Source excerpt:
-- Start --

Tenacious Temptation

I had no idea how persistent Morning Glories are! We planted a couple of vines on our side fence a few years ago, and they now cover the entire length of the fence. I thought the plants were dying in cold weather last year, but no-o-o-o-o! It’s back full force and then some! When I rip out vines that dare to curl around our rose bushes and jasmine, they grow back with a vengeance.

Here in California’s early summer sun, our vines are quickly covered with funnel-shaped pinkish purple flowers. Other Morning Glory versions sport blue, white, red, and even yellow blooms. The lovely Blue Dawn Flower (Ipomoea indica) is a South American beauty that can produce 60,000 flowers at the rate of 300 per day. Yikes!

As I was clipping back the vines today, I thought about how tenacious Morning Glories are. They are beautiful, but sometimes they drive me crazy with their persistent growth. They invade other areas of the garden, and under the lovely surface of the vines, there is a tangle of dead leaves and debris.

-- End --

Jobs:
**1.** Repeat the passage of the Morning Glory post between "Tenacious Temptation" and "per day. Yikes!", inclusive.
**2.** Answer these questions from the Morning Glory post:
(a) Where were the vines first planted?
(b) Besides pinkish purple, what flower colors do other Morning Glory versions have?
(c) How many flowers per day can the Blue Dawn Flower produce?
**3.** Carry the Morning Glory post forward from its final sentence.

Data rows:

-- Start --

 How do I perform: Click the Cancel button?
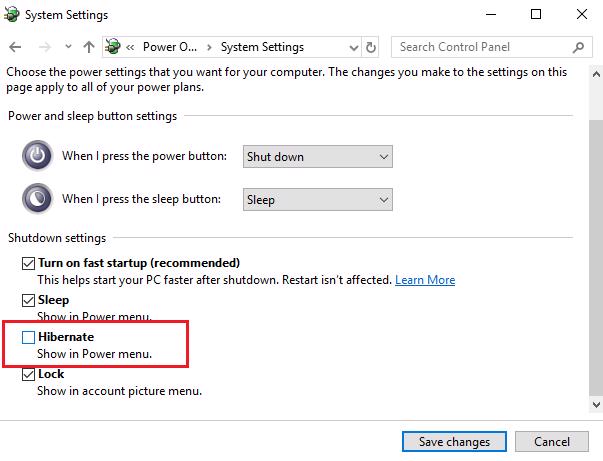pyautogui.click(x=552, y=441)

-- End --
-- Start --

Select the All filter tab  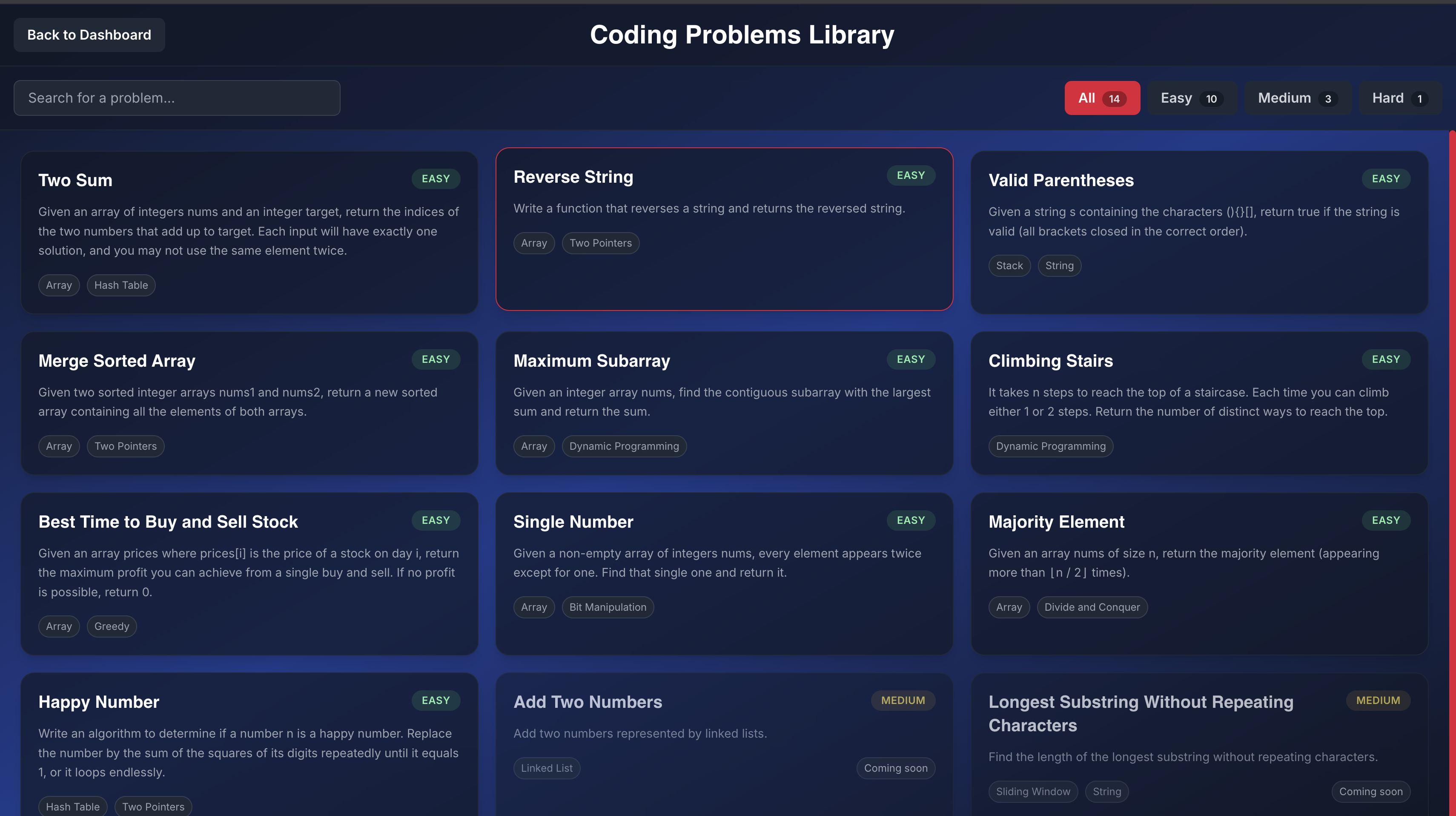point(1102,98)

-- End --

Results for the exercise:
**1.**
Tenacious Temptation

I had no idea how persistent Morning Glories are! We planted a couple of vines on our side fence a few years ago, and they now cover the entire length of the fence. I thought the plants were dying in cold weather last year, but no-o-o-o-o! It’s back full force and then some! When I rip out vines that dare to curl around our rose bushes and jasmine, they grow back with a vengeance.

Here in California’s early summer sun, our vines are quickly covered with funnel-shaped pinkish purple flowers. Other Morning Glory versions sport blue, white, red, and even yellow blooms. The lovely Blue Dawn Flower (Ipomoea indica) is a South American beauty that can produce 60,000 flowers at the rate of 300 per day. Yikes!

**2.**
(a) On the side fence.
(b) Blue, white, red, and yellow.
(c) 300.

**3.**
How like temptation, I thought. It is unrelenting and tenacious, always trying to wrap itself around my heart, if I let it go unchecked. When I think that I’m safe from temptation, that’s the time to beware. The lusts of temptation may be beautiful, but underneath, there is “deadness” (James 1:15). I have to be aware and always guard my heart (Proverbs 4:23). If I’m wise, I will not give place to the devil (Ephesians 4:27). If I don’t want sin to take over my life, I have to “tear down the vines of temptation.”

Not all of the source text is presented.